Grab a pair of snowshoes and get outside! Snowshoeing is easy, great exercise, inexpensive, and just all-around fun.
Too icy to go for a run? Get running snowshoes. Snow too deep? Get recreational snowshoes and go on a day hike. Want to cross the Presidential Range in January? Get really warm boots and some burly snowshoes. Skiers and riders: do you covet that line in the backcountry? Snowshoes are a great way to ascend steep slopes and are compact enough to strap on your pack for a quick descent. Snowshoes are the SUVs of winter sports and can tackle all kinds of terrain.
Involve the entire family!
Anyone can snowshoe, from kids to adults - there's not much of a learning curve. Take the whole family out of the stuffy house or hermetically-sealed office.
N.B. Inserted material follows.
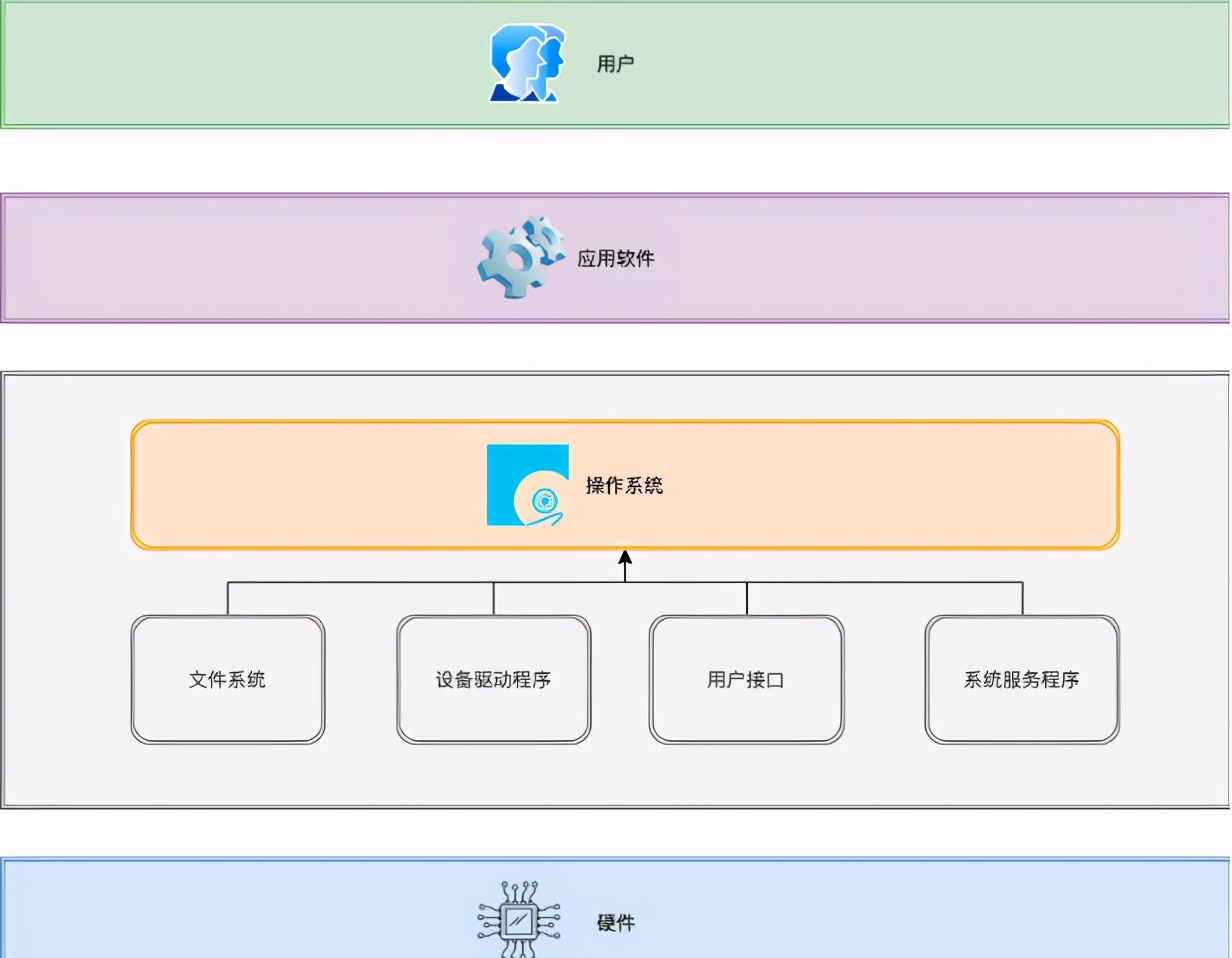Click the user silhouettes icon
The image size is (1232, 958).
click(x=524, y=62)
Grab an animal track book and have the kids figure out what critters are bounding around the woods. Avoid cabin fever and start exploring the winter wonderland by snowshoe.
Choose the right size
There are two major factors that influence your snowshoe choice: your weight and snow depth. The more you weigh, the bigger the snowshoe needed. And the deeper the snow, the larger the snowshoe needed. To find the best size, consult our snowshoe size charts online or in the store.
Choose the right style
A snowshoe style/model is generally affected by your activity/sport as well as snow conditions. Eastern Mountain Sports sells several types of shoes by activity.
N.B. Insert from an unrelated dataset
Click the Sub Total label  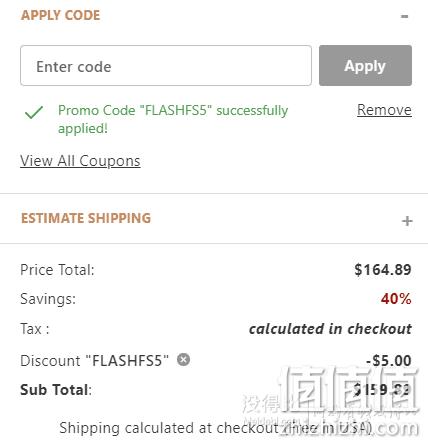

Recreational: If you're planning to get out in the yard, on the road, or hike a flat trail, recreational models are the best value and require no maintenance.
Backpacking/Mountaineering: Access the backcountry, or tackle steep and icy summits and unmarked trails. These snowshoes have aggressive crampons and are ultra tough.
Fitness/Racing: Get an aerobic low-impact workout that burns fat and builds strength. Runners, give pavement-pounding a rest. Cyclists, develop biking-specific muscles on hill workouts
Also check out the product features, especially the bindings, which secure your boot to the snowshoe. A fixed binding excels at crossing steep terrain or backing up yet can kick snow on the back of your legs. A pivot binding sheds snow more easily and reduces leg fatigue when walking but can be awkward when climbing or backing up.
Dress to match your activity
Match your clothing to your activity, be it hiking, backpacking, or running. Dress in layers. Start with wicking long underwear to stay dry. Wear wind-resistant outerwear, and bring insulating layers as needed. If you are running or hiking steep hills, bring a day pack so you can bring an extra base layer and add or remove layers as needed.
Match boots to your activity
Wear boots that match your activity, whether it's waterproof hiking boots or trail-running shoes. A mountaineer can use plastic boots like Koflach® or Scarpa®. If you're telemarking or snowboarding, you may be able to wear your boots, but it depends on the binding design. Get wool or synthetic socks with wicking liners to avoid sweat and blisters, plus gaiters to keep snow out of your boots.
Bring the right accessories
Trekking poles are handy for balance, negotiating steep terrain, or adding an extra element to your workout by using your upper body. Bring the usual suspects: hat, gloves, extra pair of gloves, sunglasses, plenty of water, and energy snacks (Pop Tarts® sort of count), animal track book, day pack. Don't forget heat packs for the cold-blooded folks in your party. And bring headlamps if it's early or late in the day. Check your stuff before you go. Are the snowshoes in good repair and bindings OK? Are your favorite hiking boots still waterproof?
Pick your trail - or create one
Snowshoeing isn't confined to established trails. Try the local golf course. Snowmobile trails are great, but do not assume the snowmobile drivers can see you - especially at night. If you want to try racing, visit some snowshoe company websites, such as Tubbs or Atlas. If you see cross-country ski tracks, do not walk over them. Unfamiliar with the area you want to snowshoe in? Find a local outdoor shop and ask the staff.
As you start ascending hills, you'll want to use the toe of your boots to dig into the snow. Your snowshoe has crampons underneath your bindings that will grip the hill. When you descend, plant your feet firmly and avoid leaning back, so your toe crampons get traction (unless you have mountaineering snowshoes which also have heel crampons).
Take your first steps
To snowshoe, just step in and go! It can help to stretch out your hips and hamstrings once you've warmed up a bit, as you use a wider stance on snowshoes and long steps - which may cause sore muscles at first. Your poles also give you support and help you stay balanced.
Stay safe, hydrated, energized
Bring plenty of high-energy food and water because snowshoeing burns through both quickly. Instead of stopping for a half hour to eat and getting cold, try stopping several times for shorter periods. Bring along a small thermos with hot liquid.
If the snow is deep, take turns breaking trail, kind of like drafting on a bike. If you're in the backcountry, get avalanche training - people usually trigger avalanches themselves. Tell someone where you are, and always know the weather. Bring a small emergency kit with duct tape for patching holes, and wire or tie-wraps for securing broken straps. If you're using poles, just duct tape your little kit to the bottom.
Now go have fun! Or as we say in snowshoeing, float on!